Word and element location data
* * * * * * *

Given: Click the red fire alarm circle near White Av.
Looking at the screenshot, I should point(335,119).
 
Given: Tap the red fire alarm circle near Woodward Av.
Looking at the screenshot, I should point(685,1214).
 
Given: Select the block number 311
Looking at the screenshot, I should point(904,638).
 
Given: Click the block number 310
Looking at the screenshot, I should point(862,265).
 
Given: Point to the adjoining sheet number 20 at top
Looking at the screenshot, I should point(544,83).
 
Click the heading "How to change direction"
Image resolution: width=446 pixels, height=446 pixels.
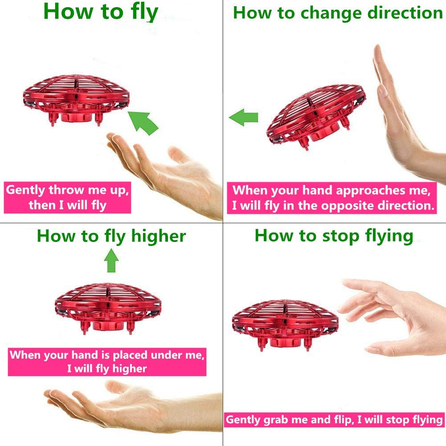click(x=337, y=13)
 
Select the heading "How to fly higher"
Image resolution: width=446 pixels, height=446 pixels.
click(x=111, y=236)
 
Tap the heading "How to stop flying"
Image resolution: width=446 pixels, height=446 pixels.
click(x=334, y=235)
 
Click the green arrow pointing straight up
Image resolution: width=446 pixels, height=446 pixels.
click(x=111, y=261)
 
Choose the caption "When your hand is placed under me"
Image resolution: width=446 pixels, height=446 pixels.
click(x=107, y=362)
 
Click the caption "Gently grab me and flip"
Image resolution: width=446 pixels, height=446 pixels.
click(x=334, y=419)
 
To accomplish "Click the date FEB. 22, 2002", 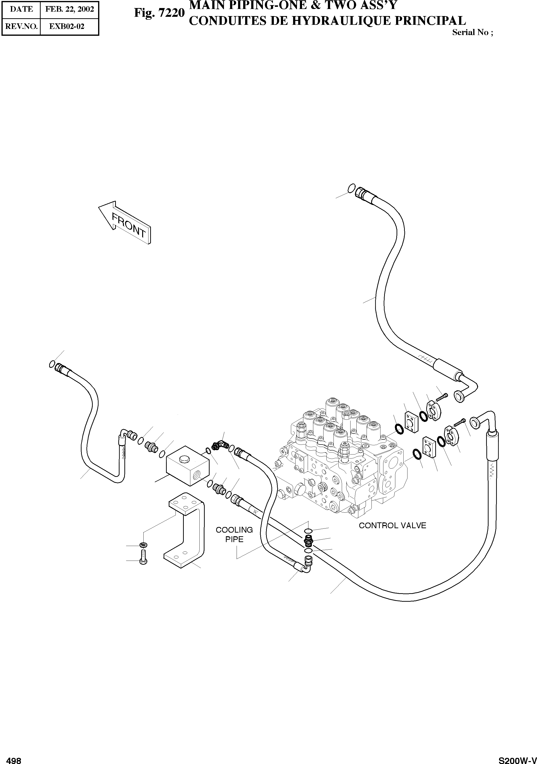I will [70, 9].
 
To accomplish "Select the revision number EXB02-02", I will [67, 26].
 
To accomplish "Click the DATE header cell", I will [21, 9].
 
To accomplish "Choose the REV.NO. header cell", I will [21, 26].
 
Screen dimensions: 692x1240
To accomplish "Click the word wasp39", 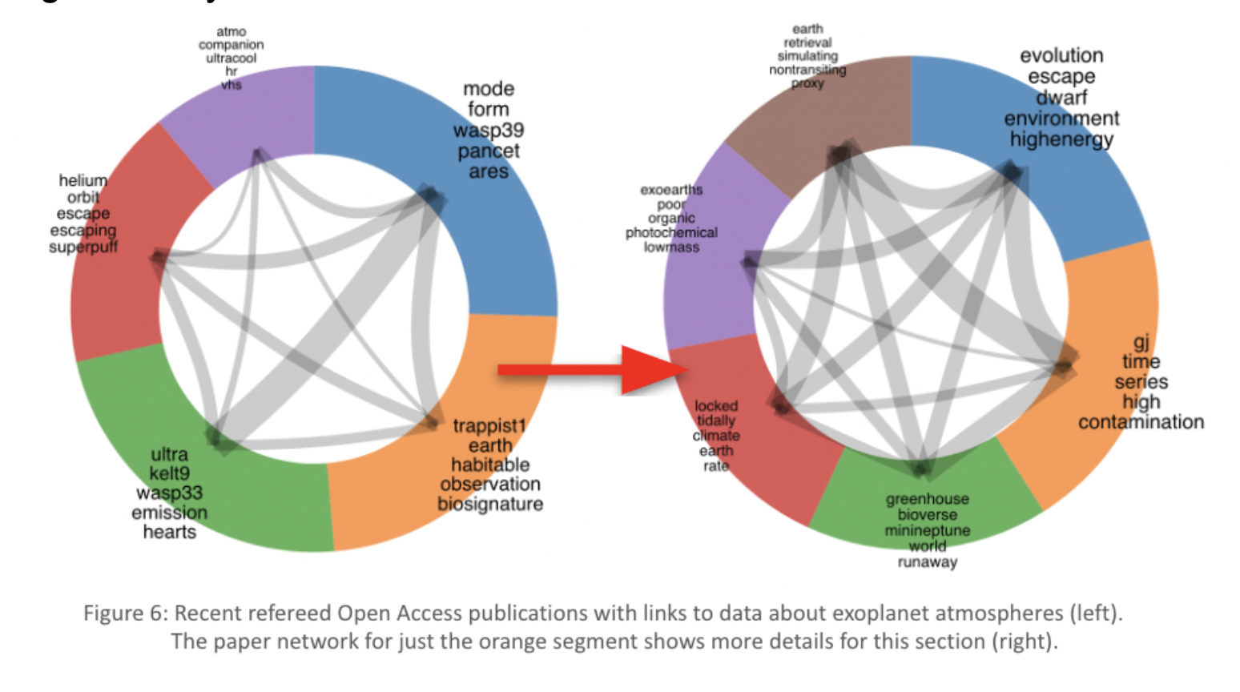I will [488, 131].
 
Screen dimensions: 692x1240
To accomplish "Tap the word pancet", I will [488, 151].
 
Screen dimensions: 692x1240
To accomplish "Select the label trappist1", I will [489, 425].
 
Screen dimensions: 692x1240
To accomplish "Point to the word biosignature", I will [490, 504].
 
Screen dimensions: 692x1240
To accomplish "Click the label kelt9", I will [169, 473].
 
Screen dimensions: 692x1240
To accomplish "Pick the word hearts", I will [169, 532].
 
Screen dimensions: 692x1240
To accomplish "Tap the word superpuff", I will [83, 247].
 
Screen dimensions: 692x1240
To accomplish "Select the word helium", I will [83, 180].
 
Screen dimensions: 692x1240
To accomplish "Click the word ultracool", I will [231, 58].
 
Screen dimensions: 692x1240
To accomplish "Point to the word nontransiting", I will [807, 70].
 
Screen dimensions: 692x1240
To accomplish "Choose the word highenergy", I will [1061, 139].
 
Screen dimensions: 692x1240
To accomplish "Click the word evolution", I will [1061, 56].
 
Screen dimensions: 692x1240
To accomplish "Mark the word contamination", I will [1141, 422].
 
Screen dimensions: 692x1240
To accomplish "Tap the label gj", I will [1141, 342].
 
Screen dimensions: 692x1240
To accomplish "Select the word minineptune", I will [927, 530].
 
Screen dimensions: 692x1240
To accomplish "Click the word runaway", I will [927, 562].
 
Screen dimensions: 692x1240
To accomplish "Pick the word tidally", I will [715, 420].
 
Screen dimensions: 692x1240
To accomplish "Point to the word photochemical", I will [671, 232].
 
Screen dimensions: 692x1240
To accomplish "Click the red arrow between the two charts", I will [593, 369].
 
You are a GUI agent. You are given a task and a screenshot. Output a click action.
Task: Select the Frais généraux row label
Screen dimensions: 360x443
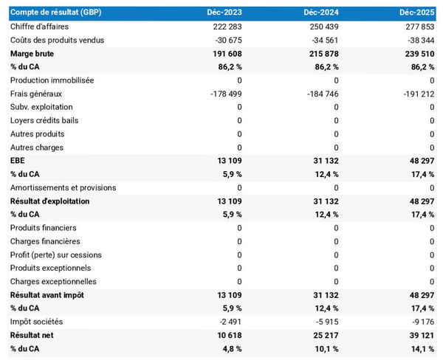point(36,94)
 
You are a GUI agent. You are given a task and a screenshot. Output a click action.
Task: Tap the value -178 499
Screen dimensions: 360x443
point(222,94)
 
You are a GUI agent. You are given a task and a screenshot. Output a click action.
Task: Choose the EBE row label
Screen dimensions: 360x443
point(18,161)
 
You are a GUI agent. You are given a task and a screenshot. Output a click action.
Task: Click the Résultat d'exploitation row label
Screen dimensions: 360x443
point(49,201)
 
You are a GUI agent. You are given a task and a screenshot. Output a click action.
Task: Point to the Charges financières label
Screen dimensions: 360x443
point(46,241)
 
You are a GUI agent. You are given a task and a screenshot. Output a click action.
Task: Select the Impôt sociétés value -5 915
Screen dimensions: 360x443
point(324,322)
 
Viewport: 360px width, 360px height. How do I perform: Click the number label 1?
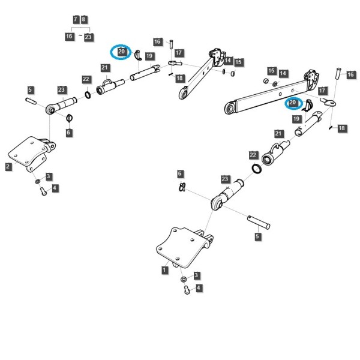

* * * * * * *

PROBLEM REQUIREMENTS | Copy the records word for word, from the start of the records up to and including the line that contains "Given: Select the block number 311".

COMPLETED TASK |
Given: Click the red fire alarm circle near White Av.
Looking at the screenshot, I should point(335,119).
 
Given: Tap the red fire alarm circle near Woodward Av.
Looking at the screenshot, I should point(685,1214).
 
Given: Select the block number 311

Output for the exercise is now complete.